Et pourtant, des femmes rabbins en France, il y en a quatre actuellement…

Oui et ce sont des femmes que j’apprécie énormément. Cependant, elles s’inscrivent toutes dans le courant libéral. Pourtant, même chez les libéraux, souvent plus progressistes, l’idée d’une femme rabbin a eu du mal à s’imposer. Delphine Horvilleur racontait avec dérision qu’elle était appelée “Madame le rabbin” à ses débuts dans la synagogue. 

Dans tes conférences, tu parles souvent de l’égalité femmes-hommes, te considères-tu féministe? 

Si le féminisme, c’est défendre les mêmes droits et devoirs pour les hommes et les femmes, oui, je suis féministe. En revanche, je ne vois pas la nécessité de développer un judaïsme exclusivement féministe ou un judaïsme LGBTQI+ car nous perdrions une partie de notre tradition. Mais il s’avère que je suis une femme et que cela me donne une vision des textes sacrés que l’on peut dire plus complète et plurielle.

Le mouvement de l’orthodoxie moderne auquel tu appartiens prône une vision plus ouverte aux changements de la société. Comment comptes-tu intégrer la dimension égalitaire dans le rite?

Nous serons respectueux·ses quant au développement de la loi juive: les hommes et les femmes seront toujours séparé·e·s mais de manière complètement égale, avec une séparation fine et basse au milieu de la pièce, contrairement à ce qu’on peut trouver dans les synagogues orthodoxes classiques où les femmes sont reléguées au fond ou à l’étage. De plus, les femmes et les hommes se répartiront les rôles dans la prière.

“La tradition juive ne dicte pas de rejeter les minorités LGBTQI+.”

Tu as rencontré Beit Haverim, l’association juive LGBTQI+ de France. Es-tu favorable au mariage homosexuel juif? 

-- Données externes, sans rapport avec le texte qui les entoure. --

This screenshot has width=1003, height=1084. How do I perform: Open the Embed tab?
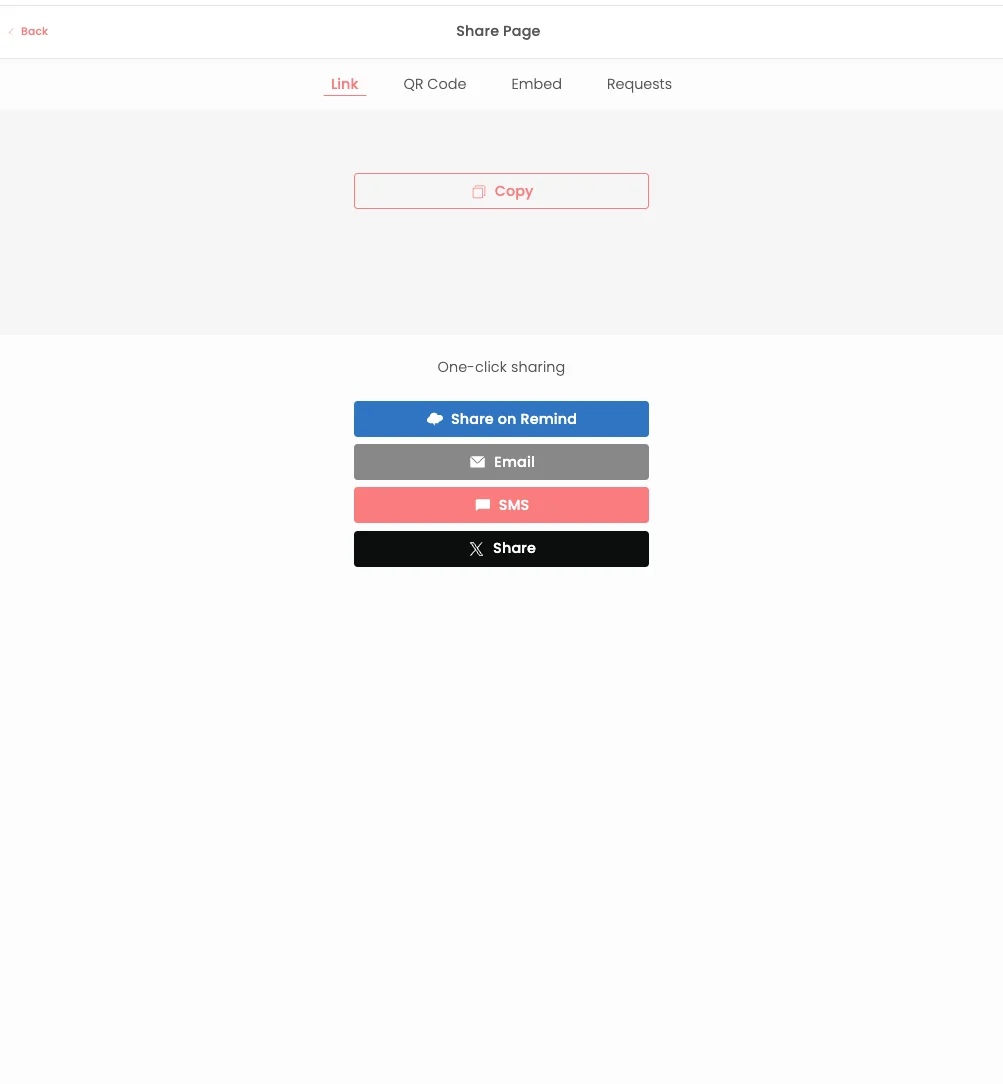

Le judaïsme accorde beaucoup d’importance à la continuité générationnelle. C’est pourquoi nombre de courants religieux craignent de répondre aux demandes sociales, par peur d’un bouleversement des cadres établis. Il faut cependant savoir différencier le nécessaire respect de la loi juive et une homophobie latente chez certains: la tradition juive ne dicte pas de rejeter les minorités LGBTQI+. Et si nous voulons continuer à faire vivre la Torah, nous devons pouvoir répondre aux problématiques contemporaines de la communauté, sinon nous n’aurons rien à transmettre aux générations futures. Avec la communauté LGBTQI+, il est nécessaire d’aller plus loin que la simple “tolérance”, il faut les accueillir et être ouvert·e·s à leur expérience et parfois à leur souffrance.